The now settled federal lawsuit brought by the Attorney General of the U.S.
Virgin Islands alleged that JPMorgan Chase had “actively participated” in
Epstein’s sex trafficking. A Memorandum of Law arguing for partial summary
judgment in the case, makes the following points:

“Even if participation requires active engagement…there is no genuine
dispute that JPMorgan actively participated in Epstein’s sex-trafficking
venture from 2006 until 2019. The Court found allegations that the Bank
allowed Epstein to use its accounts to send dozens of payments to
then-known co-conspirators [redacted] provided excessive and unusual
amounts of cash to Epstein; and structured cash withdrawals so that those
withdrawals would not appear suspicious ‘went well beyond merely providing
their usual [banking] services to Jeffrey Epstein and his affiliated
entities’ and were sufficient to allege active engagement.”

The U.S. Virgin Islands’ attorneys cite to internal emails at JPMorgan
Chase showing that employees at the bank were aware of Epstein’s “[c]ash
withdrawals … made in amounts for $40,000 to $80,000 several times a month”
while also being aware that Epstein paid his underage sexual assault
victims in cash.

JPMorgan Chase’s involvement in the Epstein sex trafficking ring was also
alleged in a class action lawsuit against JPMorgan Chase brought by lawyers
David Boies and Bradley Edwards on behalf of Epstein’s victims. (JPMorgan
Chase paid $290 million to settle that case last year.) At a March 13, 2023
court hearing in the case, Boies argued in open court that JPMorgan Chase
had used a private jet owned by its hedge fund, Highbridge Capital
Management, to transport girls for Epstein’s sex trafficking operation. A
January 13, 2023 amended complaint filed by Boies’ law firm provided the
following details on that allegation:

“As another example of JP Morgan and [Jes] Staley’s benefit from assisting
Epstein, a highly profitable deal for JP Morgan was the Highbridge
acquisition.

“In 2004, when Epstein’s sex trafficking and abuse operation was running at
full speed, Epstein served up another big financial payday for JP Morgan.

“Epstein was close friends with Glenn Dubin, the billionaire who ran
Highbridge Capital Management.

“Through Epstein’s connection, it has been reported that Staley arranged
for JP Morgan to buy a majority stake in Dubin’s fund, which resulted in a
sizeable profit for JP Morgan. This arrangement was profitable for both
Staley and JPMorgan, further incentivizing JP Morgan to ignore the
suspicious activity in Epstein’s accounts and to assist in his
sex-trafficking venture.

“For example, despite that Epstein was not FINRA-certified, Epstein was
paid more than $15 million for his role in the Highbridge/JP Morgan deal.
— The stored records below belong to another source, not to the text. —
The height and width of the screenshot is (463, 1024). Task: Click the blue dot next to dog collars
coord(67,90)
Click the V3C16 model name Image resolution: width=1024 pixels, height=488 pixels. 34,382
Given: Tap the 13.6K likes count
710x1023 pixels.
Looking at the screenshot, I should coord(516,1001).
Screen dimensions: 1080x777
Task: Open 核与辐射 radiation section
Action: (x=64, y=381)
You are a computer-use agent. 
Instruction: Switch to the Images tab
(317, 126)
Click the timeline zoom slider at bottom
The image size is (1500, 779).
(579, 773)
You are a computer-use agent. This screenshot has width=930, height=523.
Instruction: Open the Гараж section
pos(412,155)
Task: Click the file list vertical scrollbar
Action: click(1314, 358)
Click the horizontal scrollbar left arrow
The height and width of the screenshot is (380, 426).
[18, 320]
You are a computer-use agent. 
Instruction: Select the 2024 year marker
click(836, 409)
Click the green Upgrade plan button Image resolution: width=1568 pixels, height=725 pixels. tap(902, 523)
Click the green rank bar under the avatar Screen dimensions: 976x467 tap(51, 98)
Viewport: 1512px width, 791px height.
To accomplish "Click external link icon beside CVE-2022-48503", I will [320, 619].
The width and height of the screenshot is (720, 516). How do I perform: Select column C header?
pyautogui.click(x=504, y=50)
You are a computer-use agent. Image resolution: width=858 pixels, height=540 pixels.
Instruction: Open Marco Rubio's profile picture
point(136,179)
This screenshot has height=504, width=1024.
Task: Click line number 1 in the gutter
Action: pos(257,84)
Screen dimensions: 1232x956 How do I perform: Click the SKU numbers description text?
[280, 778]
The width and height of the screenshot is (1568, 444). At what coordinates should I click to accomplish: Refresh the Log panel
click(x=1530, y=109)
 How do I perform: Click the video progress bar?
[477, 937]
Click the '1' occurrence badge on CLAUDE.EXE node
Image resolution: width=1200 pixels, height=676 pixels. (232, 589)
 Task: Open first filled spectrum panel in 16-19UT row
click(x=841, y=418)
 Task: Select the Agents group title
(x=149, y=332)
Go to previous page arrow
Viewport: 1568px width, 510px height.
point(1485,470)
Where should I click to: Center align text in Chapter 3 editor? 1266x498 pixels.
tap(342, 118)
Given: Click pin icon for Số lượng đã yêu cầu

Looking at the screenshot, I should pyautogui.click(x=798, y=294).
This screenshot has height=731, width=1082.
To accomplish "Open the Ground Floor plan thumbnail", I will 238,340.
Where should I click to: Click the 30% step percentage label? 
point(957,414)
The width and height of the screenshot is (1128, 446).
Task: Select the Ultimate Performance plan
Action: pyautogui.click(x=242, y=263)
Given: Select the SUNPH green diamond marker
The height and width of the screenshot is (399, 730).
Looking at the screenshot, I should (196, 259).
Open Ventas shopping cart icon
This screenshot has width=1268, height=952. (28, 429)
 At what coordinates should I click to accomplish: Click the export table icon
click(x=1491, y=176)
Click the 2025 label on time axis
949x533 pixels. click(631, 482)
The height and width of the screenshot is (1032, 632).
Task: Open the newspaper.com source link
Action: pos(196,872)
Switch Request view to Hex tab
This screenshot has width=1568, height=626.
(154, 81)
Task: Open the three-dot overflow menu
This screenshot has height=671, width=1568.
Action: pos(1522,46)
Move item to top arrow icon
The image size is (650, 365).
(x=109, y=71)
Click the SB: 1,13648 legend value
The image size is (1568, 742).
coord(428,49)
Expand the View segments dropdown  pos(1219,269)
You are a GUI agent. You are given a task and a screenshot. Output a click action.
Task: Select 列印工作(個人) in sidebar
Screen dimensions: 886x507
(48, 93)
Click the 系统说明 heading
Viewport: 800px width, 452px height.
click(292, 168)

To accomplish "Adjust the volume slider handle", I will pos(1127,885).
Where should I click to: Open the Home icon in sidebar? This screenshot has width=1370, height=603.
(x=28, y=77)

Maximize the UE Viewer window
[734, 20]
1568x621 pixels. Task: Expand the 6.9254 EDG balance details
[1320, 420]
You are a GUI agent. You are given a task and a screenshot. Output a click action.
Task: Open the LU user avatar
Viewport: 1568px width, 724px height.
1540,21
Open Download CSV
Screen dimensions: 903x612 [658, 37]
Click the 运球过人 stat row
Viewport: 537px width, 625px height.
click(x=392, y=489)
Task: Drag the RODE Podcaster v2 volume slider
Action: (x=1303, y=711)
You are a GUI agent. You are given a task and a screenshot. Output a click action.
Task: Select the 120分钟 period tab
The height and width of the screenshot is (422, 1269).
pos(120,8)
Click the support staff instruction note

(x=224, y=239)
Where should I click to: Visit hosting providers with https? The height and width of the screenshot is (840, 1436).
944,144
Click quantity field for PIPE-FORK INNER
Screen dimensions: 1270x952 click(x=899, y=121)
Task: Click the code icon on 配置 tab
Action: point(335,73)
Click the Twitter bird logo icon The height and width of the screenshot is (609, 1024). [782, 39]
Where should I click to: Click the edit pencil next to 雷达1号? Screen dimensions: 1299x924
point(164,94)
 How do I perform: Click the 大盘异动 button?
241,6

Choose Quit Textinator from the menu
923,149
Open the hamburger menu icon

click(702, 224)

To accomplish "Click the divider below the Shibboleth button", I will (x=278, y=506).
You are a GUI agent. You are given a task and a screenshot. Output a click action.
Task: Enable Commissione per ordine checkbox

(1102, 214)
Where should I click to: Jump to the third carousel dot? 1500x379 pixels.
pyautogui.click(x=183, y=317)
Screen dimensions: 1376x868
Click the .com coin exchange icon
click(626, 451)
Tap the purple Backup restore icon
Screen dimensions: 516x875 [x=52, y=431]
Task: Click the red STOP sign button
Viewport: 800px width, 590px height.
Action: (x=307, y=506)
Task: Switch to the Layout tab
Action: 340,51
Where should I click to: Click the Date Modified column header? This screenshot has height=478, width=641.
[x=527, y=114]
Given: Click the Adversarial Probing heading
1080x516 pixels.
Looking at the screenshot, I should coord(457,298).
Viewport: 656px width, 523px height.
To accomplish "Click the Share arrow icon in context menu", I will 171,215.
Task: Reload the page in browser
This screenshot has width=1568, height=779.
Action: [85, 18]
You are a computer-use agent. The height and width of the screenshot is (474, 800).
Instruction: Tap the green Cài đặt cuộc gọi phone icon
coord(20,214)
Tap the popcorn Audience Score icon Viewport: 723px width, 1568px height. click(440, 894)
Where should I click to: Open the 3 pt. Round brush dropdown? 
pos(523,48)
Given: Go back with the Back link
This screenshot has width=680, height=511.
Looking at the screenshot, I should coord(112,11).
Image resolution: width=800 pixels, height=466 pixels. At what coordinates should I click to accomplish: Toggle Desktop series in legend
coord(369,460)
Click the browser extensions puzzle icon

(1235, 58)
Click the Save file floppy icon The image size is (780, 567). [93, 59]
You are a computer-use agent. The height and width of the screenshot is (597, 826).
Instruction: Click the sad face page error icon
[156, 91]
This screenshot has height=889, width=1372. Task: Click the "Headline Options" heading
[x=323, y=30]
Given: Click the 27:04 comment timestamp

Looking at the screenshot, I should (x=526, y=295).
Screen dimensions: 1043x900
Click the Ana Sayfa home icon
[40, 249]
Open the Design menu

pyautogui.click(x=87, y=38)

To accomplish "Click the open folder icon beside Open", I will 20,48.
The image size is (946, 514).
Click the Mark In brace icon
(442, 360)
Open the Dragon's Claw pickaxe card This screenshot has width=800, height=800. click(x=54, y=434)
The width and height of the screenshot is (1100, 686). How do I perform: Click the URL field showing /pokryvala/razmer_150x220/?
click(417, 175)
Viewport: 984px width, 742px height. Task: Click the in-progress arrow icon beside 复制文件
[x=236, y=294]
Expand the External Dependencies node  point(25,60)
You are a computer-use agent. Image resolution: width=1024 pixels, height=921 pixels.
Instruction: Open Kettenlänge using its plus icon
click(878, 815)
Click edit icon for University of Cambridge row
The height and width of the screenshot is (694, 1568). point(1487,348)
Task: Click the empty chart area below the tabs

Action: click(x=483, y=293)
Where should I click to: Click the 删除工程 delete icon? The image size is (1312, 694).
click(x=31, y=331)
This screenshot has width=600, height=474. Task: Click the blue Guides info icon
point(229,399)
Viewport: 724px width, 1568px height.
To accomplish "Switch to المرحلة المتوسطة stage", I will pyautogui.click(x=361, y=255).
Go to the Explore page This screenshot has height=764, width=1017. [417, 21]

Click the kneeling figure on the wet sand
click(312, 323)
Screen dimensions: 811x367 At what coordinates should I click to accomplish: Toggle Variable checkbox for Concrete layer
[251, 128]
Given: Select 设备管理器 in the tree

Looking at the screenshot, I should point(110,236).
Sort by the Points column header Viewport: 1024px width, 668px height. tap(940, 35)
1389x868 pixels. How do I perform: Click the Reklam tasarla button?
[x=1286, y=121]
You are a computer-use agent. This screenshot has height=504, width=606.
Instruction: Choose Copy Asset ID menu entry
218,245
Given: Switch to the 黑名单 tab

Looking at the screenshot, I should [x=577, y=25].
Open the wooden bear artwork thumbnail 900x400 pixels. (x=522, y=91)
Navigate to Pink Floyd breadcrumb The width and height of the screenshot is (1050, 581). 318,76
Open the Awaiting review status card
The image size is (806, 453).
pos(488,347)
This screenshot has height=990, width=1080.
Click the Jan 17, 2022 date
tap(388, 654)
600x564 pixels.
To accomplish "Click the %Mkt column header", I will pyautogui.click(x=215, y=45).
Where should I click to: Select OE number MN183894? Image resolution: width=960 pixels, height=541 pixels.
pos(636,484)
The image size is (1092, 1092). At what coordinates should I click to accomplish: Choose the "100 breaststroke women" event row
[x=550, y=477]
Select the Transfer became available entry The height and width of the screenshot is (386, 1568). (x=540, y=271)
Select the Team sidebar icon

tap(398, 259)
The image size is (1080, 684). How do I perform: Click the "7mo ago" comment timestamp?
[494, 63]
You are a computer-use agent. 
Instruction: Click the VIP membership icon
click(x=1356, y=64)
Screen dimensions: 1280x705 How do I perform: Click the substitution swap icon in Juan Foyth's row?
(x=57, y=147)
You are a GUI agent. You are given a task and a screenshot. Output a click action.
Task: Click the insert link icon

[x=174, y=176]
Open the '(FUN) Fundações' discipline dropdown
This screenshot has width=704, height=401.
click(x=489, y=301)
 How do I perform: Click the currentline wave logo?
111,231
“Moreover, Highbridge, a wholly-owned subsidiary of JP Morgan, trafficked
young women and girls on its own private jet from Florida to Epstein in New
York as late as 2012.”

There appears to be little to no guardrails or moral compass on Wall Street
in its pursuit of profits. That will doom both it and the U.S. economy if
federal regulators continue to stand down.